Using the data beneath this instruction, retype only the lines from the one that contains "34 (1119, 282)" down to the one that contains "You are a GUI agent. The screenshot is 438×2576.", both included, exactly as they appear.

== Data in this exercise ==

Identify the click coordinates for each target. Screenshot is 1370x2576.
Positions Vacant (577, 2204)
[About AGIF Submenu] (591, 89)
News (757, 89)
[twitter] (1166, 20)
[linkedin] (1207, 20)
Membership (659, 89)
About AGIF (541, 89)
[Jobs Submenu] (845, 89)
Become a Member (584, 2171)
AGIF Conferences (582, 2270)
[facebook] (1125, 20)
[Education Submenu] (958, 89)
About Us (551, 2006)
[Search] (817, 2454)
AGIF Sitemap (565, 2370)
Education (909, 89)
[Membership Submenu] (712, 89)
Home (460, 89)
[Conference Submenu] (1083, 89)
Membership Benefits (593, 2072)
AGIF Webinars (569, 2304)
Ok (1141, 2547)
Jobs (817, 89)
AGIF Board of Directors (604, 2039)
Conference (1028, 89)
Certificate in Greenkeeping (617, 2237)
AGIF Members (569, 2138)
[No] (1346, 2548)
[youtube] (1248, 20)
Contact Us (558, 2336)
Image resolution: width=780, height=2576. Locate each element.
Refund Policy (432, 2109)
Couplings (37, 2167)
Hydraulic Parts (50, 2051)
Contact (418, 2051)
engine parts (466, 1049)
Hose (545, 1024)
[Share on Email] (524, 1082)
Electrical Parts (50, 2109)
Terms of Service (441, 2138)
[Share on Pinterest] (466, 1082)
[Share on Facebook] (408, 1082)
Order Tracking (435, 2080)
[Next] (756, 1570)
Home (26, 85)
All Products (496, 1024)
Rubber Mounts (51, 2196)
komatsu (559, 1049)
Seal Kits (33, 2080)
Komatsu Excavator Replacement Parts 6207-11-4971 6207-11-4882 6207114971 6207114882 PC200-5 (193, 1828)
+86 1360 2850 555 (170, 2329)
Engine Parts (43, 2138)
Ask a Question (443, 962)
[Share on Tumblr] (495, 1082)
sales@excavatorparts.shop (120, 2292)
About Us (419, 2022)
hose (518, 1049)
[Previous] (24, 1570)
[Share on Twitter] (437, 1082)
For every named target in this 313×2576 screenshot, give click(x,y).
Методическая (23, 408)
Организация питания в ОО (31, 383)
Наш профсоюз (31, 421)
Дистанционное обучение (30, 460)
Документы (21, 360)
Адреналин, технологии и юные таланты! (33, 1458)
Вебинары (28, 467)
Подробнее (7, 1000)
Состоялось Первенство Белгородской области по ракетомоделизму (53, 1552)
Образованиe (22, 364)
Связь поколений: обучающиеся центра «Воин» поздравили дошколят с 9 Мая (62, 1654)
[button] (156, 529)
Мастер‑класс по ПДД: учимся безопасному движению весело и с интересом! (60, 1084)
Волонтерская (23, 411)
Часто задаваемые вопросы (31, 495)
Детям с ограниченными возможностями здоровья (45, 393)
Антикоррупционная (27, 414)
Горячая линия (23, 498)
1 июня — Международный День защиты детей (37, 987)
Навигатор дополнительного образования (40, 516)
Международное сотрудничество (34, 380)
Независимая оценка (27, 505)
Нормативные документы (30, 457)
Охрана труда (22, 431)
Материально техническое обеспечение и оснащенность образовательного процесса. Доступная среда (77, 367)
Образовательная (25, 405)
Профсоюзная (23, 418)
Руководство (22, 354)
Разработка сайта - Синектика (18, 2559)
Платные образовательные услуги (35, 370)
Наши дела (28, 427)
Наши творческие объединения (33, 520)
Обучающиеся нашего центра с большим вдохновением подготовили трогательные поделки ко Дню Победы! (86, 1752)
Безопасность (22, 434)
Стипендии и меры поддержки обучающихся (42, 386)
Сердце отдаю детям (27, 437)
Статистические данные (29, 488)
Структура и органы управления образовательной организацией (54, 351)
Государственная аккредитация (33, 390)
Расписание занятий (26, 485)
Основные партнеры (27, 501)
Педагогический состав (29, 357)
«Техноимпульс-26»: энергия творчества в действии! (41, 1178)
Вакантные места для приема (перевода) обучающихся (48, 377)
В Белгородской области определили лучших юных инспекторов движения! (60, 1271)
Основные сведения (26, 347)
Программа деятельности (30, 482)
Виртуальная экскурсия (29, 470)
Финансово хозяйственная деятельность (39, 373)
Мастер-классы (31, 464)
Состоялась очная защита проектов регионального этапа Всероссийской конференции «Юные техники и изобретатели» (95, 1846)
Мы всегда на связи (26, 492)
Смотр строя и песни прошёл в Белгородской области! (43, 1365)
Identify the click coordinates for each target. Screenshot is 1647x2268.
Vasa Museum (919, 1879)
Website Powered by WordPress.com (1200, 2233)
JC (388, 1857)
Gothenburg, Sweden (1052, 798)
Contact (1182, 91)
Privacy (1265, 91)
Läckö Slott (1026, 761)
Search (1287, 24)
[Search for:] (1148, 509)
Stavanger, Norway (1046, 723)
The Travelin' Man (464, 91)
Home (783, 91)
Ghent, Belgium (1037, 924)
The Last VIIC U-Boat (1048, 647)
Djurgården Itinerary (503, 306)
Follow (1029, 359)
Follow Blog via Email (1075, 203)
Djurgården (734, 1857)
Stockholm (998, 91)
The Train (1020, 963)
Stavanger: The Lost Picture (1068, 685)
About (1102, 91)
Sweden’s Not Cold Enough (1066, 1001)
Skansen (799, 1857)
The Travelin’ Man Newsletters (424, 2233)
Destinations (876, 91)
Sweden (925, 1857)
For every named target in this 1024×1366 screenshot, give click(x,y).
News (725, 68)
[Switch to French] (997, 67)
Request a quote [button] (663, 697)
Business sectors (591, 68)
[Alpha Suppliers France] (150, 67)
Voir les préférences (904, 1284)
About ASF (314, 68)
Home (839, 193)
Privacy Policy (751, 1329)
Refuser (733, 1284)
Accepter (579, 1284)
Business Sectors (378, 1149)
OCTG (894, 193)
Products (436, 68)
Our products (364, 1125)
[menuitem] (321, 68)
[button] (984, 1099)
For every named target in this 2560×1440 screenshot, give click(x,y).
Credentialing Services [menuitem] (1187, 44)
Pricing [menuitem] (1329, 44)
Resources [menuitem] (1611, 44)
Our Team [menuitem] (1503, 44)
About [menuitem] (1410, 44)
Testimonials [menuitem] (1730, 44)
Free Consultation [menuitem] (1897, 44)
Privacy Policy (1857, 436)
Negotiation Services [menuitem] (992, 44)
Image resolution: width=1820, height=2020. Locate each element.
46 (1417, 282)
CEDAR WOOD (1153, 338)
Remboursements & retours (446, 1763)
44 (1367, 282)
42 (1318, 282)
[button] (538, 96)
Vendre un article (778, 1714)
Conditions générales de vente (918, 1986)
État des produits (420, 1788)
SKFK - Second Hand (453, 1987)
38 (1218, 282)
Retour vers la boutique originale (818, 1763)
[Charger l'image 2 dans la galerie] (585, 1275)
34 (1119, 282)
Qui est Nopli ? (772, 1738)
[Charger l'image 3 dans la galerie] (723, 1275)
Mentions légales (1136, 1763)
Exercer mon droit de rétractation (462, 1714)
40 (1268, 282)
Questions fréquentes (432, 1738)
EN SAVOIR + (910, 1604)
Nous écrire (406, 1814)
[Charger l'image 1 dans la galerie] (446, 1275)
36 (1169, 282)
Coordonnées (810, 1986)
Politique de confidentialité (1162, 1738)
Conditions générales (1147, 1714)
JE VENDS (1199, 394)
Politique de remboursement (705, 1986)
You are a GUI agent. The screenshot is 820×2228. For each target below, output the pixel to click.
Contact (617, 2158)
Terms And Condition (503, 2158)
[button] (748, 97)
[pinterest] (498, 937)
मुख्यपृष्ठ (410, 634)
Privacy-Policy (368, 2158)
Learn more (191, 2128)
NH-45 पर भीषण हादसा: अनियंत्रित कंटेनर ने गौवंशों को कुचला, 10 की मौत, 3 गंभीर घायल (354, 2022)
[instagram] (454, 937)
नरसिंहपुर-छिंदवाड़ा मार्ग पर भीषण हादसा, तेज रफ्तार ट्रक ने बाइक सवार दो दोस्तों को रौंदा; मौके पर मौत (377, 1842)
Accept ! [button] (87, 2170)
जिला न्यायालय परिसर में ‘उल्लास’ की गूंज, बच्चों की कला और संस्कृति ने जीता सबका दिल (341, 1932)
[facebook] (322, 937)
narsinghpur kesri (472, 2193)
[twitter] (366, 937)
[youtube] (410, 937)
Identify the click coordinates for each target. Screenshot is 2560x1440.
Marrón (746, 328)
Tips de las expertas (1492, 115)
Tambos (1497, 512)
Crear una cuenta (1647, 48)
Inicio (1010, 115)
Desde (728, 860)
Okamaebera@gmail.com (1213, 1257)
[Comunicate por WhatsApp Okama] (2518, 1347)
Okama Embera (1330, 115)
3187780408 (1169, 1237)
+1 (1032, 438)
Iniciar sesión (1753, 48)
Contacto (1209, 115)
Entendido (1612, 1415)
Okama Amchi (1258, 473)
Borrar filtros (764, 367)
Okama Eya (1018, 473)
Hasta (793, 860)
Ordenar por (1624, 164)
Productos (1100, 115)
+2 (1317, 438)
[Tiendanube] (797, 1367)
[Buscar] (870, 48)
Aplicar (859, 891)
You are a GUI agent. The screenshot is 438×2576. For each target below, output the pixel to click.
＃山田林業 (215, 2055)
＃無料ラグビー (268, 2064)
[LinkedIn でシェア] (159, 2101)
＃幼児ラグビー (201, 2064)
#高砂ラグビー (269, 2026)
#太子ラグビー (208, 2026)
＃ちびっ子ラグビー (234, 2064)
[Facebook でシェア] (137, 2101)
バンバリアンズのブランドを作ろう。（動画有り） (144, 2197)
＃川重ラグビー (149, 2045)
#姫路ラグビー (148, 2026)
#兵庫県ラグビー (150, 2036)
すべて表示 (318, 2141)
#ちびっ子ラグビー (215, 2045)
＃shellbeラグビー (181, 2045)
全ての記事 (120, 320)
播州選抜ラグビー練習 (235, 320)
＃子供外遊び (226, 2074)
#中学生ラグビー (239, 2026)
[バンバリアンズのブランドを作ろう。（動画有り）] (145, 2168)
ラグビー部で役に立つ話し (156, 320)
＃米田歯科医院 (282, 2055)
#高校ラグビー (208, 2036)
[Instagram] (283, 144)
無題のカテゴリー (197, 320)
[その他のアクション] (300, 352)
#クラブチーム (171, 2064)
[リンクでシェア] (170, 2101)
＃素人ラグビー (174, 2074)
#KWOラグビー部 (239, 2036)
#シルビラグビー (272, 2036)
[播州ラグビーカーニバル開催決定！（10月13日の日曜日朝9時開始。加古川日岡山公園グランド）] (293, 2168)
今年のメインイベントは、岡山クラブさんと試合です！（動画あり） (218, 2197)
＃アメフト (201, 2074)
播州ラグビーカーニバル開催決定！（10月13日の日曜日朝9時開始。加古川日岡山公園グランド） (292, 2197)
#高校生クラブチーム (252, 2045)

===

■ Solved exercise ■
34 (1119, 282)
Qui est Nopli ? (772, 1738)
[Charger l'image 3 dans la galerie] (723, 1275)
Mentions légales (1136, 1763)
Exercer mon droit de rétractation (462, 1714)
40 (1268, 282)
Questions fréquentes (432, 1738)
EN SAVOIR + (910, 1604)
Nous écrire (406, 1814)
[Charger l'image 1 dans la galerie] (446, 1275)
36 (1169, 282)
Coordonnées (810, 1986)
Politique de confidentialité (1162, 1738)
Conditions générales (1147, 1714)
JE VENDS (1199, 394)
Politique de remboursement (705, 1986)
You are a GUI agent. The screenshot is 820×2228. For each target below, output the pixel to click.
Contact (617, 2158)
Terms And Condition (503, 2158)
[button] (748, 97)
[pinterest] (498, 937)
मुख्यपृष्ठ (410, 634)
Privacy-Policy (368, 2158)
Learn more (191, 2128)
NH-45 पर भीषण हादसा: अनियंत्रित कंटेनर ने गौवंशों को कुचला, 10 की मौत, 3 गंभीर घायल (354, 2022)
[instagram] (454, 937)
नरसिंहपुर-छिंदवाड़ा मार्ग पर भीषण हादसा, तेज रफ्तार ट्रक ने बाइक सवार दो दोस्तों को रौंदा; मौके पर मौत (377, 1842)
Accept ! [button] (87, 2170)
जिला न्यायालय परिसर में ‘उल्लास’ की गूंज, बच्चों की कला और संस्कृति ने जीता सबका दिल (341, 1932)
[facebook] (322, 937)
narsinghpur kesri (472, 2193)
[twitter] (366, 937)
[youtube] (410, 937)
Identify the click coordinates for each target. Screenshot is 2560x1440.
Marrón (746, 328)
Tips de las expertas (1492, 115)
Tambos (1497, 512)
Crear una cuenta (1647, 48)
Inicio (1010, 115)
Desde (728, 860)
Okamaebera@gmail.com (1213, 1257)
[Comunicate por WhatsApp Okama] (2518, 1347)
Okama Embera (1330, 115)
3187780408 (1169, 1237)
+1 (1032, 438)
Iniciar sesión (1753, 48)
Contacto (1209, 115)
Entendido (1612, 1415)
Okama Amchi (1258, 473)
Borrar filtros (764, 367)
Okama Eya (1018, 473)
Hasta (793, 860)
Ordenar por (1624, 164)
Productos (1100, 115)
+2 (1317, 438)
[Tiendanube] (797, 1367)
[Buscar] (870, 48)
Aplicar (859, 891)
You are a GUI agent. The screenshot is 438×2576. For each target below, output the pixel to click.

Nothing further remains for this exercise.